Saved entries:
= = = =
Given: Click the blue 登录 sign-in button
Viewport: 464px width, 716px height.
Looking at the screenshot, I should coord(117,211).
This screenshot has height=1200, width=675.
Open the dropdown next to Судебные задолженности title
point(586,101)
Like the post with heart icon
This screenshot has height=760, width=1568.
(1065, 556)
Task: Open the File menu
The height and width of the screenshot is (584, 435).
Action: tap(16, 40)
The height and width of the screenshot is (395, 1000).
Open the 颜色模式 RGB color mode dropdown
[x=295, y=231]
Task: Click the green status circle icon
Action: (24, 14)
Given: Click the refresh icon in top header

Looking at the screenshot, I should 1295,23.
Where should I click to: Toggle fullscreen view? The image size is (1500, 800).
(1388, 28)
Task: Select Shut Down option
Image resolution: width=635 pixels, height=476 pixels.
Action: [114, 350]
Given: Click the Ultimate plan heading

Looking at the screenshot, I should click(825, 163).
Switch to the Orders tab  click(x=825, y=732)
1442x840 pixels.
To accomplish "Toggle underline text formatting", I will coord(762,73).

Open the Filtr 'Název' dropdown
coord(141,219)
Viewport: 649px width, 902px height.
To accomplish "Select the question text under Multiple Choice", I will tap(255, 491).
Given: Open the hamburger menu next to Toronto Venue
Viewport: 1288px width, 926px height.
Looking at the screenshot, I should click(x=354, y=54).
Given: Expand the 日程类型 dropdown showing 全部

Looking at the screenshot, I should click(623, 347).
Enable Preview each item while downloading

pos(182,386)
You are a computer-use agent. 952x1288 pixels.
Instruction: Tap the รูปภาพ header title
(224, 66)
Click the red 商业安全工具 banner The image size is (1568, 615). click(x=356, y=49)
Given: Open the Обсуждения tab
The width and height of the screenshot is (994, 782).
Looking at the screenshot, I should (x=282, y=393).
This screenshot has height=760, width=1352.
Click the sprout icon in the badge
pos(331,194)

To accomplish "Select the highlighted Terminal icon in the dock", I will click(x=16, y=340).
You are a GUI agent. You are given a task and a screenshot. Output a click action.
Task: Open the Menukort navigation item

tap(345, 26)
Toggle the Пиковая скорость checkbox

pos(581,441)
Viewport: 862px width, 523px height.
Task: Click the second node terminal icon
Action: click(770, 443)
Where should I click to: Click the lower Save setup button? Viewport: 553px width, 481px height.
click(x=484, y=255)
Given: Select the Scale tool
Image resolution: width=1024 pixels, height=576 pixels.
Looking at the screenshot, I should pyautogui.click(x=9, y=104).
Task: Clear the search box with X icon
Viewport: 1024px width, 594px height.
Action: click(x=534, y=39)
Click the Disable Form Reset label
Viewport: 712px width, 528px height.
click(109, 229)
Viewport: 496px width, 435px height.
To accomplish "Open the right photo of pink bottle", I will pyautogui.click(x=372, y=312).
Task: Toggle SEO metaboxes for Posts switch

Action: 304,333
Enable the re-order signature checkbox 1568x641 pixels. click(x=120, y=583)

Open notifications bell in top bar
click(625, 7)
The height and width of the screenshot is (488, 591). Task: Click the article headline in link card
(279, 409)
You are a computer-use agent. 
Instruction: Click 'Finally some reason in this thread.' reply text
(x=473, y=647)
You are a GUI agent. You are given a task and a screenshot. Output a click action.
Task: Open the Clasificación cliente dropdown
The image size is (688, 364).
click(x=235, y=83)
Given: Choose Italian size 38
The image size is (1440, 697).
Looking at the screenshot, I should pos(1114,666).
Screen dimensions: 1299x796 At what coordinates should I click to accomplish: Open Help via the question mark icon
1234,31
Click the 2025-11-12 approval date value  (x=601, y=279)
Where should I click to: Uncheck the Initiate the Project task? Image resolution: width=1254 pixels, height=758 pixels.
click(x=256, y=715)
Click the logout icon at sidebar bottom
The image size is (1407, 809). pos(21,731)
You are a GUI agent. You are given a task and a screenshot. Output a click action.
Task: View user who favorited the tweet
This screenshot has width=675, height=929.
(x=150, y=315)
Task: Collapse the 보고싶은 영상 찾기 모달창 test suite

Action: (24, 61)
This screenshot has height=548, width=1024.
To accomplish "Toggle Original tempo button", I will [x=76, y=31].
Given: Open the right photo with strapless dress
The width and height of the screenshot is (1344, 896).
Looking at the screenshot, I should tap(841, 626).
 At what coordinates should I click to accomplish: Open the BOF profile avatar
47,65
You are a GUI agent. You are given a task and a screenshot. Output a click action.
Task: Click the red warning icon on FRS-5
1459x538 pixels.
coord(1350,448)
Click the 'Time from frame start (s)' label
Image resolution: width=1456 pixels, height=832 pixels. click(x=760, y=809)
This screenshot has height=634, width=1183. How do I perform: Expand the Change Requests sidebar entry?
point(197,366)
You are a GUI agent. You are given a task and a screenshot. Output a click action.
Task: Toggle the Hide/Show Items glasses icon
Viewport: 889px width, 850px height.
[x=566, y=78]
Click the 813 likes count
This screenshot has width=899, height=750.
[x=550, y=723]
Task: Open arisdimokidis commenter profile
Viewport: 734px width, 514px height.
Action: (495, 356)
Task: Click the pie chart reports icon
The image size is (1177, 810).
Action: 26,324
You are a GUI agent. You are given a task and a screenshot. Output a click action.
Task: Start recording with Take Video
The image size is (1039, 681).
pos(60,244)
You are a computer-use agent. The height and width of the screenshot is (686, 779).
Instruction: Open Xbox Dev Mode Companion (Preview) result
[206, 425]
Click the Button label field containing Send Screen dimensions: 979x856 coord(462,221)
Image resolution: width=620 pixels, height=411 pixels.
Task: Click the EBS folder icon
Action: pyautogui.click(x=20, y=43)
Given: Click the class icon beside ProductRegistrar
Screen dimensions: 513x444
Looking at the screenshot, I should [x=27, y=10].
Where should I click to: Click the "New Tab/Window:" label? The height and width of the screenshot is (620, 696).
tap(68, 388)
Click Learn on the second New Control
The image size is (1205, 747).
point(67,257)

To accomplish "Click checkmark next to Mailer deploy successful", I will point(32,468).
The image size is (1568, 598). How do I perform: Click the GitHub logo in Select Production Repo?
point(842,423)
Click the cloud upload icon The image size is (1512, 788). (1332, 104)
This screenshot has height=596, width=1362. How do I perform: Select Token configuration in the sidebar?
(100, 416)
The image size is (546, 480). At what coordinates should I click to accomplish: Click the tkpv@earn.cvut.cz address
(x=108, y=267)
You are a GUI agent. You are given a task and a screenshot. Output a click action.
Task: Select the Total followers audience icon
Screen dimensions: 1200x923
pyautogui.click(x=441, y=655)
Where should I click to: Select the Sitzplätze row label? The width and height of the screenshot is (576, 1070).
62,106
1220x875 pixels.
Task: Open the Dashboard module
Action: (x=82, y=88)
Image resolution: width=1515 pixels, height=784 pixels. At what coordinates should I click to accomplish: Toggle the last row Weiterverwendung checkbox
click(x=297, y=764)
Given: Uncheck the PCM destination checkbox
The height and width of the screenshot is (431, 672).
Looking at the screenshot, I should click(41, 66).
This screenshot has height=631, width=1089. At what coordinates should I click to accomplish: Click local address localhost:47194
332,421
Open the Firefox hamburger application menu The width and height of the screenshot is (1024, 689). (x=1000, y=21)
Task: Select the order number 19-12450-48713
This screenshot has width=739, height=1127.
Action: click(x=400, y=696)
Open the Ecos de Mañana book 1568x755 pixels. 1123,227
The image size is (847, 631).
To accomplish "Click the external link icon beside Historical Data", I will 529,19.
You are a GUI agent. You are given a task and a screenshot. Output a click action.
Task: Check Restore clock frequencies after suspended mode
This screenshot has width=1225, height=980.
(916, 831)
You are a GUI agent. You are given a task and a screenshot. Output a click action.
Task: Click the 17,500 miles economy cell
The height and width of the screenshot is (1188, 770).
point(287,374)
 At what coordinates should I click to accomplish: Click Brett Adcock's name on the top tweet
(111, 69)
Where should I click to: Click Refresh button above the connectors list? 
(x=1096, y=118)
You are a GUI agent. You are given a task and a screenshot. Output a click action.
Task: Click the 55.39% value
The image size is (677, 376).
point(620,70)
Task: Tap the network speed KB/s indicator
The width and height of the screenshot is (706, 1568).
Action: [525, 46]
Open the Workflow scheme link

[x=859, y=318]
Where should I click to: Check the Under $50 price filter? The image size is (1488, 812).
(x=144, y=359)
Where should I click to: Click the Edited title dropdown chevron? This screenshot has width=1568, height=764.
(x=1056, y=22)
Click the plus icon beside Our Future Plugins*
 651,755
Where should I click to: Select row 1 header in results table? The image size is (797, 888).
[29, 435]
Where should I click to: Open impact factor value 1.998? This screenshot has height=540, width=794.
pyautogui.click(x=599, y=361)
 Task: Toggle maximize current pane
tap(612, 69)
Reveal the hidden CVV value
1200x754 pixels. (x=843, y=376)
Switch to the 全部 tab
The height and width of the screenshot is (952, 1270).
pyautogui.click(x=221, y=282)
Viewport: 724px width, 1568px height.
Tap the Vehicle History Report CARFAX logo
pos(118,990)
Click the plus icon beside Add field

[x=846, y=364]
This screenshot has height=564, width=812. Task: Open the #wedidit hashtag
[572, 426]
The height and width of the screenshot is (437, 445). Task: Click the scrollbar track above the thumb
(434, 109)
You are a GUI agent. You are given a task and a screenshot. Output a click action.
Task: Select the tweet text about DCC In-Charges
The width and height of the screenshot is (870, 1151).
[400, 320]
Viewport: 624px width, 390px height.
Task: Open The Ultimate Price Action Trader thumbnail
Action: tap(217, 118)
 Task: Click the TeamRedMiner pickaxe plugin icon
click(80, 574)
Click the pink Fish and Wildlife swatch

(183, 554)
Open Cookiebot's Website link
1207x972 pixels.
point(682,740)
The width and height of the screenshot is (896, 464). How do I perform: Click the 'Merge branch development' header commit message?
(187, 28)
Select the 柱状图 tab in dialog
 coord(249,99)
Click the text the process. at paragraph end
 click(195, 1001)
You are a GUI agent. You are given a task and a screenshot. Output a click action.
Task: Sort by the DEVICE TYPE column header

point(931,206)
= = = =
Pull every line with the string "computer" from the data above.

#### Solution to this task
You are a computer-use agent. 952x1288 pixels.
You are a computer-use agent. 
You are a computer-use agent. The height and width of the screenshot is (686, 779).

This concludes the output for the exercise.